In a case where the d line-based Abbe number of the positive lens of the third b lens group G3b is denoted by ν3bp and the d line-based Abbe number of the negative lens of the third b lens group G3b is denoted by ν3bn, it is preferable that the zoom lens according to the embodiment of the present disclosure satisfies Conditional Expression (7) below. By satisfying Conditional Expression (7), a change in chromatic aberration in the case of the image shake correction can be reduced. Furthermore, in a case where it is configured that Conditional Expression (7-1) below is satisfied, more favorable characteristics can be achieved.35<ν3bn−ν3bp<70  (7)40<ν3bn−ν3bp<65  (7-1)

It is preferable that both of the lens surface of the third a lens group G3a closest to the image side and the lens surface of the third c lens group G3c closest to the object side are convex surfaces. For example, in the example in FIG. 1, the surface of the lens L33 of the third a lens group G3a on the image side and the surface of the lens L36 of the third c lens group G3c on the object side are convex surfaces. In a case where the lens surface of the third a lens group G3a closest to the image side is a convex surface, an interval between the lens of the third a lens group G3a closest to the image side and the vibration proof lens group (third b lens group G3b) is easily increased in a direction away from the optical axis Z compared to the interval in a case where the lens surface is a concave surface or a flat surface. Similarly, in a case where the lens surface of the third c lens group G3c closest to the object side is a convex surface, an interval between the lens of the third c lens group G3c closest to the object side and the vibration proof lens group (third b lens group G3b) is easily increased in a direction away from the optical axis Z compared to the interval in a case where the lens surface is a concave surface or a flat surface. In a case where the total length of the lens system is decreased for size reduction, a lens interval on the optical axis tends to be decreased. A space in which the vibration proof lens group moves without interfering with another lens in the case of the image shake correction is necessary. Therefore, by forming the lens surface adjacent to the vibration proof lens group on the object side and the lens surface adjacent to the vibration proof lens group on the image side as convex surfaces, the interval between the vibration proof lens group and the lens adjacent to the vibration proof lens group is easily increased in the periphery portion of the lens even in a case where the interval is short on the optical axis.
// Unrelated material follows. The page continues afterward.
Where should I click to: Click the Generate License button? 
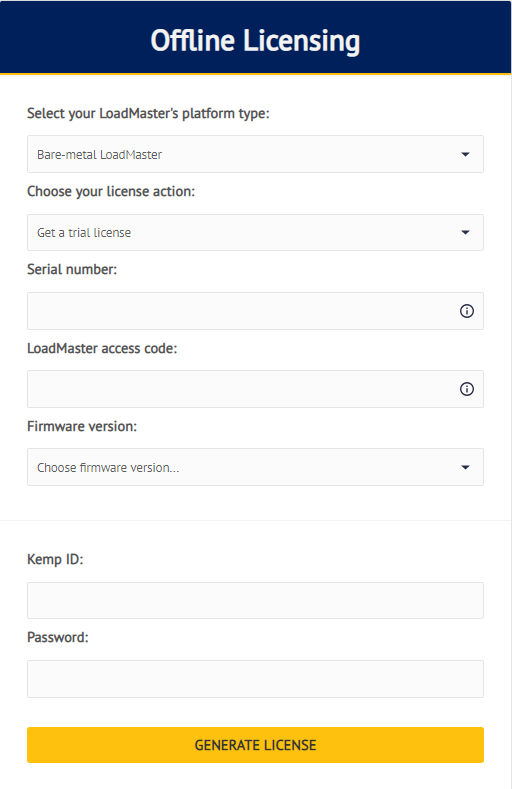pyautogui.click(x=255, y=745)
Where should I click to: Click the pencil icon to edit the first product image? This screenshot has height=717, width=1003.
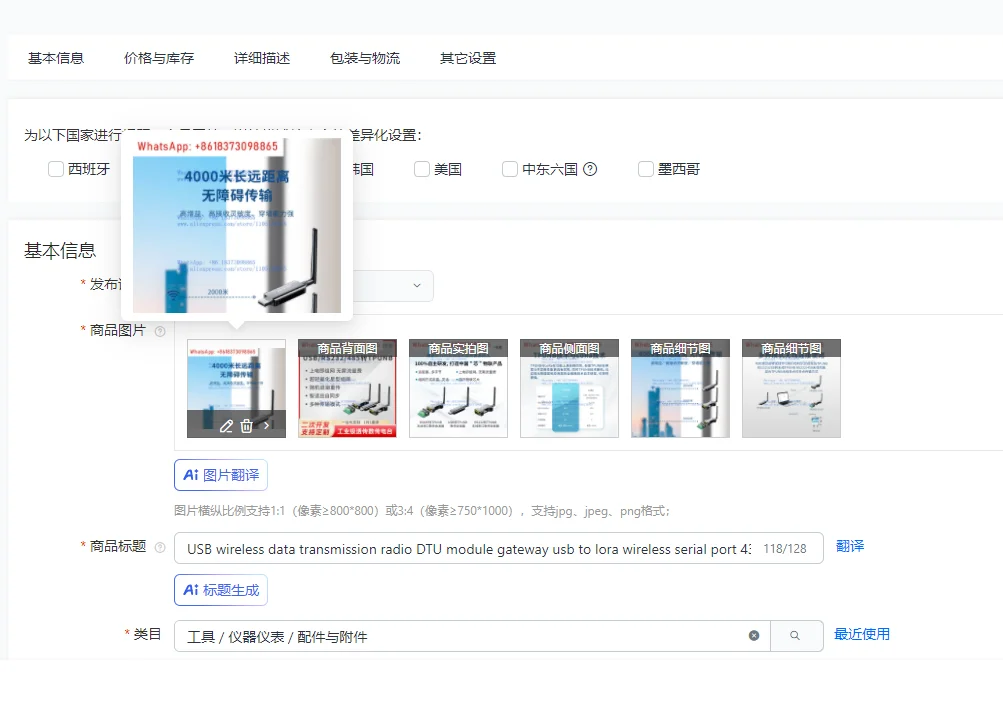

Thus, it is possible to decrease the total length of the lens system while securing the space in which the vibration proof lens group moves in the case of the image shake correction.

It is preferable that the lens of the third c lens group G3c closest to the image side is a meniscus lens that has a convex surface toward the image side and has a negative refractive power. In addition, as illustrated in FIG. 1 and FIG. 3, it is preferable that the fourth lens group G4 consists of one positive lens. By setting the number of lenses of the fourth lens group G4 to one, an advantage of size reduction is achieved. As illustrated in FIG. 3, the ratio of the height of a principal ray from the optical axis Z in the lens of the third c lens group G3c closest to the image side and the height of the principal ray from the optical axis Z in the lens of the fourth lens group G4 varies depending on a magnification state. Thus, by configuring these two lenses in the above manner, a change in distortion and a change in lateral chromatic aberration in the case of magnification are easily reduced.
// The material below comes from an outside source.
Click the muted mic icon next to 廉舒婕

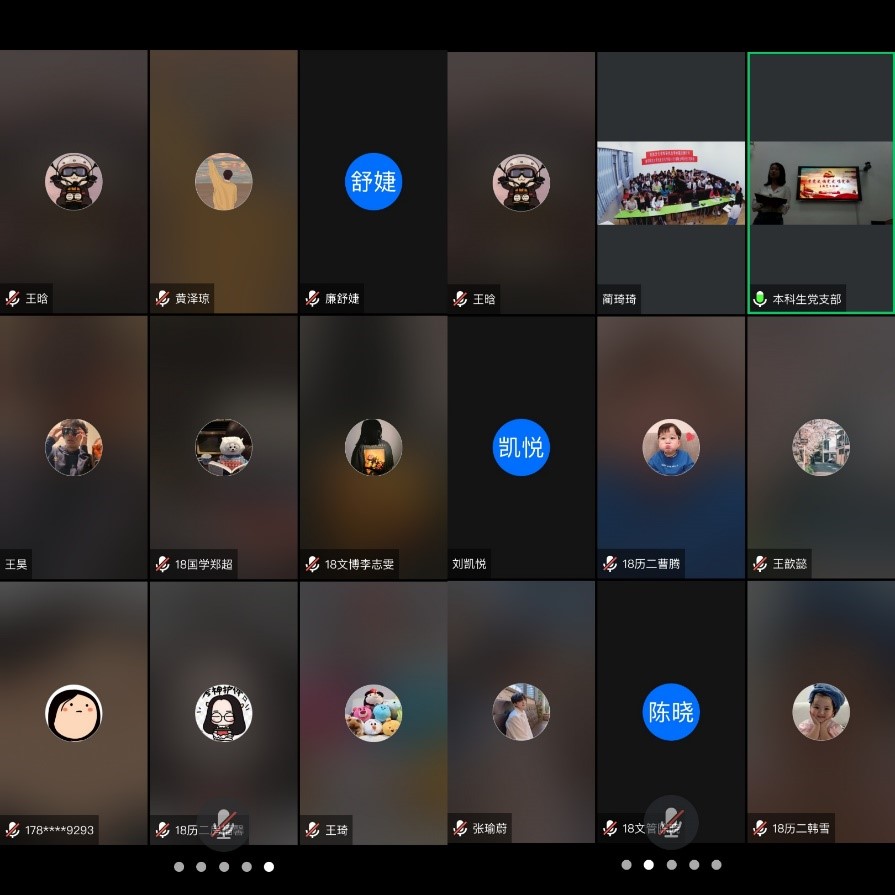pos(312,299)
In a case where the lens of the fourth lens group G4 closest to the image side is a positive lens and the d line-based Abbe number of the positive lens of the fourth lens group G4 closest to the image side is denoted by νLast, it is preferable that the zoom lens according to the embodiment of the present disclosure satisfies Conditional Expression (8) below. By satisfying Conditional Expression (8), lateral chromatic aberration can be favorably corrected. Furthermore, in a case where it is configured that Conditional Expression (8-1) below is satisfied, more favorable characteristics can be achieved.νLast<30  (8)15<νLast<26  (8-1)

The zoom lens according to the embodiment of the present disclosure may be configured such that only one lens in the second lens group G2 or only one cemented lens in the second lens group G2 moves along the optical axis Z in the case of focusing. By having a configuration in which a lens group (hereinafter, referred to as a focus lens group) that moves in the case of focusing consists of one lens or one cemented lens, the weight of the focus lens group can be reduced. Accordingly, the speed of autofocus can be increased, and the load of the drive system can be reduced. In addition, by arranging the focus lens group near the aperture stop St, the lens outer diameter of the focus lens group can be decreased. Accordingly, the weight of the focus lens group can be reduced. Thus, the speed of autofocus can be increased, and the load of the drive system can be reduced. In the example in FIG. 1, the focus lens group consists of one lens of the lens L25. A horizontal leftward arrow shown below the lens L25 in FIG. 1 indicates that the lens L25 is the focus lens group and moves to the object side in the case of focusing on a short range object from the object at infinity.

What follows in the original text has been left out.